■ PROBLEM DETAILS: Duplicate the rows from the line containing "Open the Sleep inactivity action dropdown" through the line containing "click(x=383, y=79)", inclusive.

■ EXERCISE INPUTS:
----------

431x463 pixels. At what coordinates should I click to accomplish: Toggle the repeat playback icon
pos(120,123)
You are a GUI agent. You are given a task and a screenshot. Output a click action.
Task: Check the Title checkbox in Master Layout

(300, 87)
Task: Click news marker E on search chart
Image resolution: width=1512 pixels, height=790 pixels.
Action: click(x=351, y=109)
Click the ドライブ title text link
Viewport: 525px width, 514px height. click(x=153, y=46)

----------

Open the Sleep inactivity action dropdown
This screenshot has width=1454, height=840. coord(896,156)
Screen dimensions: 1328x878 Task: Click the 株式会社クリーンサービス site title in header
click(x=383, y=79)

----------

■ WRITTEN RESPONSE:
Open the Sleep inactivity action dropdown
This screenshot has width=1454, height=840. coord(896,156)
Screen dimensions: 1328x878 Task: Click the 株式会社クリーンサービス site title in header
click(x=383, y=79)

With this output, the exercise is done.